Cole rides to the sheriff's ranch, steals his horse and rapes Billee, the sheriff's daughter. Copperud returns to the ranch and infuriates Billee by being more upset over losing his horse than about Cole's treatment of her. After Copperud leaves the ranch chasing for Cole, Billee also heads into the desert.

Copperud catches up with Cole just as the latter finds the gold. Cole is put under arrest, but befriends the sheriff and manages to convince him to take the gold for themselves. However, as they march back to town, they are ambushed by Foggers and his companions, who take the gold along with their horses and leave them tied in the middle of the desert. Nonetheless, Billee arrives at the scene after a while and frees them both. Knowing that Foggers intends to cross the border to Mexico, the three return to Integrity, full aware that the bandits should have to spend the night there.

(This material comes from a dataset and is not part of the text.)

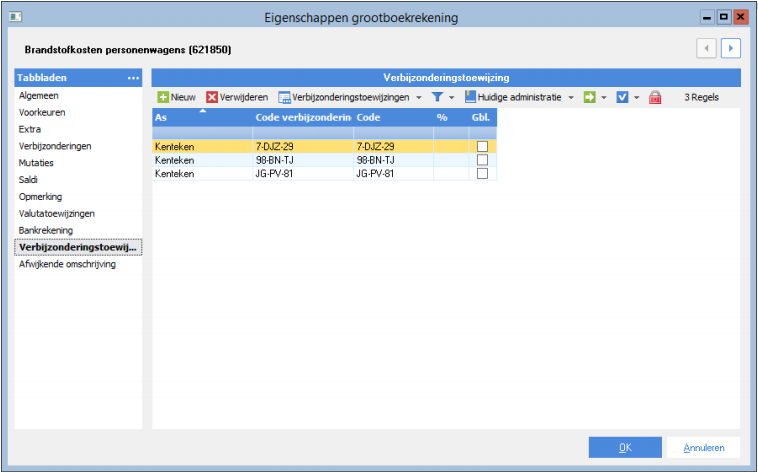Go to next ledger account arrow

(730, 48)
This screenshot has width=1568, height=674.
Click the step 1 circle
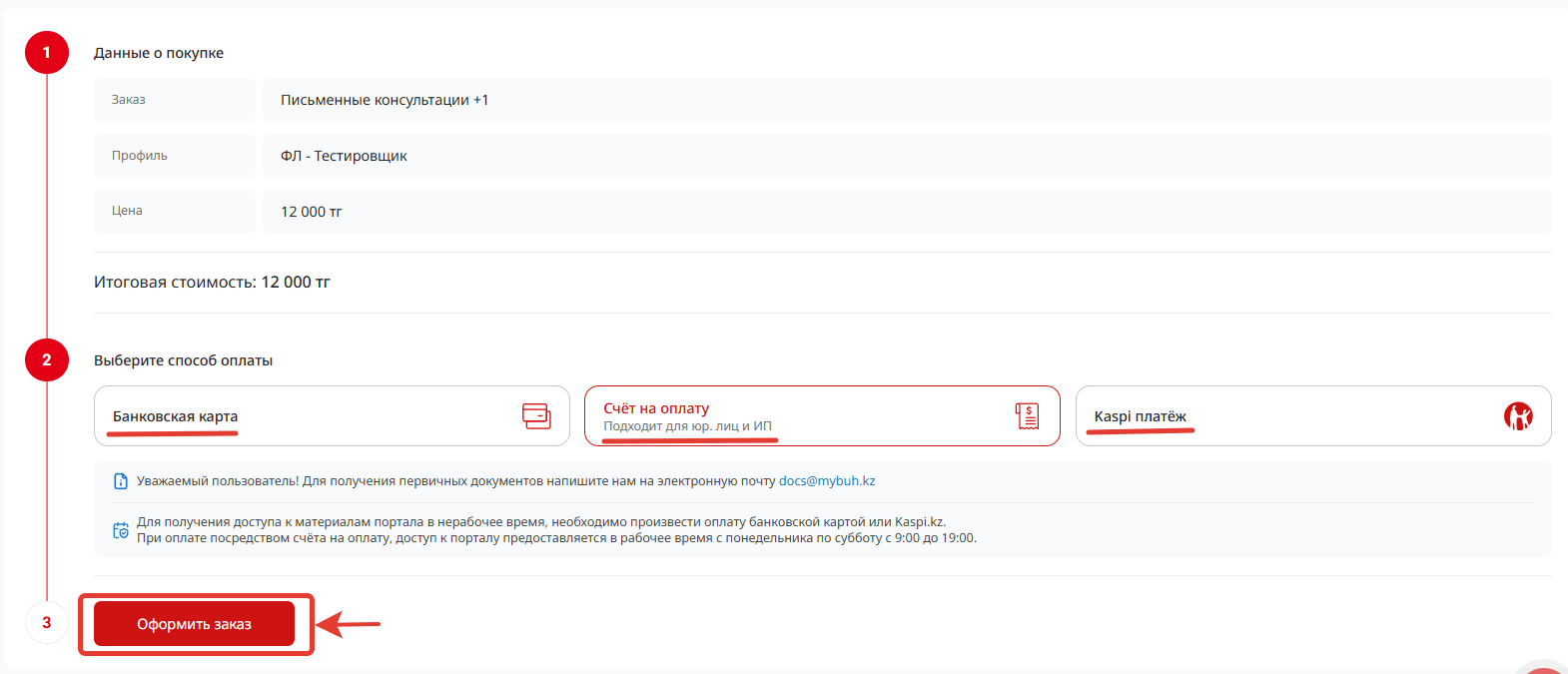tap(47, 52)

Foggers tells Hilb to stay guard on the local hotel while he and the shoemaker head for the brothel. As Cole and company approach the place, they are spotted by Hilb, who barricades inside his room. Instead of trying to storm in, Cole and Copperud decide to keep an eye from the room across the hallway and wait until Foggers returns. Next morning, in spite of their plans, Hilb manages to escape the hotel, leading to a gunfight that results in the thief dropping his half of the gold and running away from town. Foggers then enters the fray, and in the confusion, Ben manages to flee with the loot. Cole, Copperud and Foggers set out in pursuit, only to enter head on in Shipley's campfire; Ben is already there.

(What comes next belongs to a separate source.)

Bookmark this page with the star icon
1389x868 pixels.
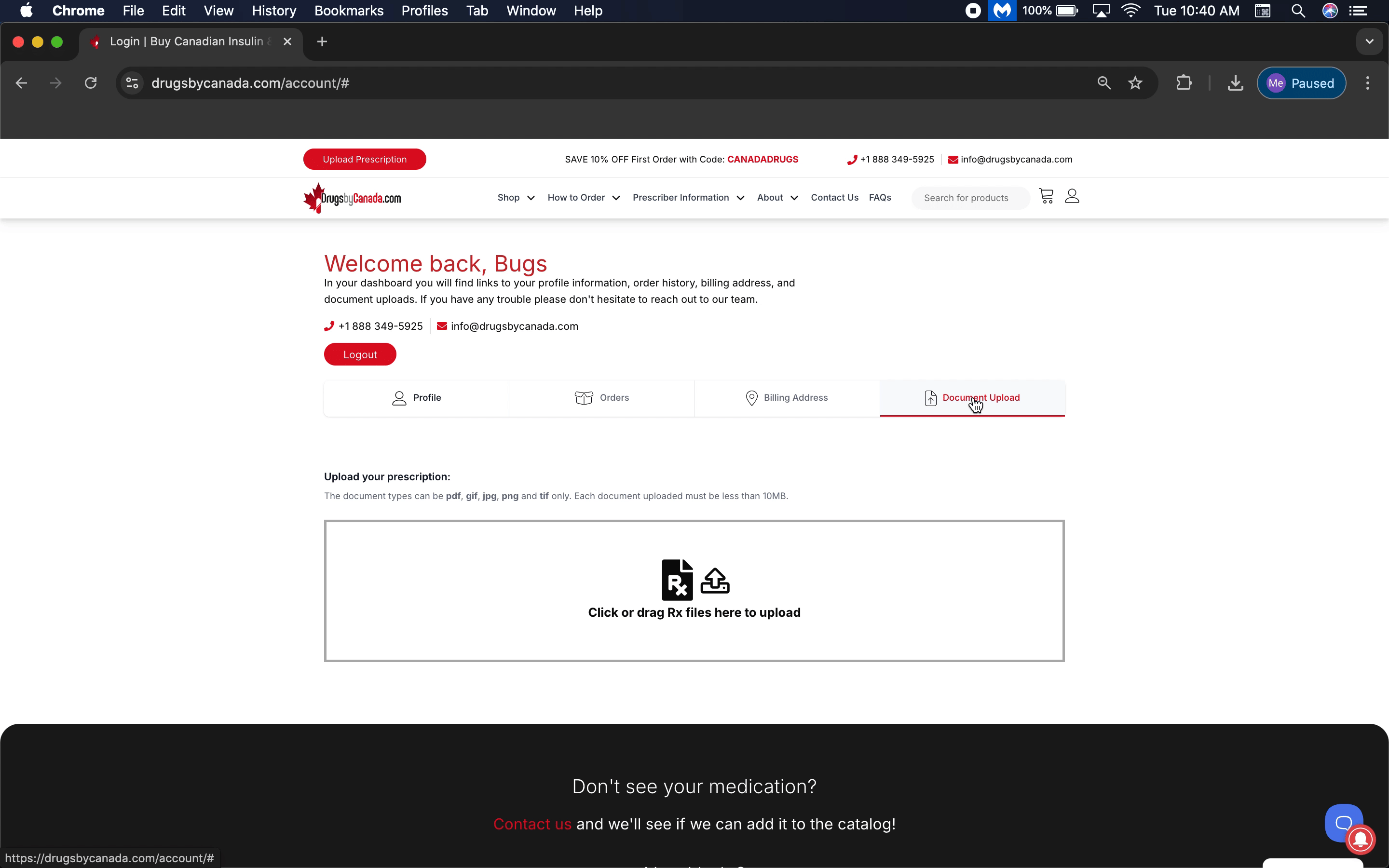tap(1135, 83)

When questioned, Foggers states that he has been in pursuit of the thieves, while Cole declares that Quinlen's death was an act of self-defense. Copperud corroborates both tales, thus leaving Ben as the culprit. However, in Ben's saddlebag there is nothing but rocks, so it is assumed that he must have dropped the gold in the trail between Integrity and the camp. Billee gets to the place just as everyone leaves to find where Ben has stashed the gold, leaving only Billee and Ben in the Army camp. Cole backtracks in time to see Billee gallop off, leaving Ben alone. Cole follows Billee to some rocks where Ben has hid the gold, and has sex with her. Still, Cole departs with the gold and the sheriff's horse a few moments later, and Billee is both angry and distraught as he, once more, has left her behind.

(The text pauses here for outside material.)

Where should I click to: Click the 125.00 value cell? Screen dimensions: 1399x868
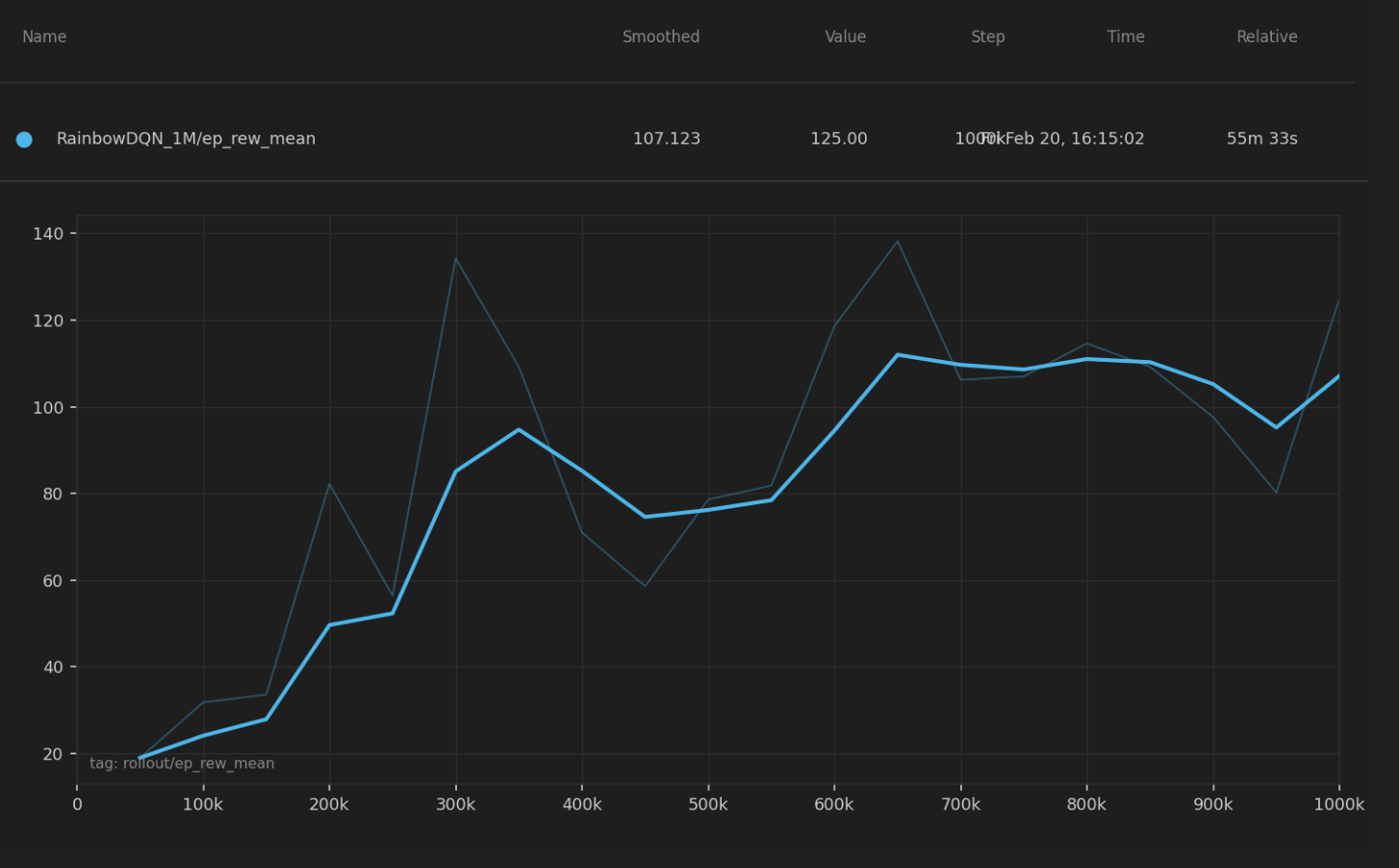click(838, 139)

All the others arrive to the place where Billee is, sitting on a rock watching the horizon. When asked about the gold, she points in Cole's direction, who can be seen riding on the rim of a distant ridge, and everybody departs in hot pursuit.

==Cast==
- James Coburn as Lewton Cole
- Carroll O'Connor as Sheriff John Copperud
- Margaret Blye as Billee Copperund
- Timothy Carey as Hilb
- Claude Akins as Sergeant Henry Foggers
- Bruce Dern as Deputy
- Joan Blondell as Lavinia
- James Whitmore as Captain Shipley
- Harry Davis as Ben Agajanian
- Jennifer Gan as Dove (uncredited)

==Production==
The movie was based on an original script by Joseph Steck and Robert Young. The film was produced by Blake Edwards as part of a four-picture deal he had at Paramount (this would also result in Gunn and Darling Lili with the fourth film never made). However the director was Will Graham, making his feature debut as director. Filming took place in late 1966 at Lone Pine, California.

==Reception==
Roger Ebert gave the film two stars.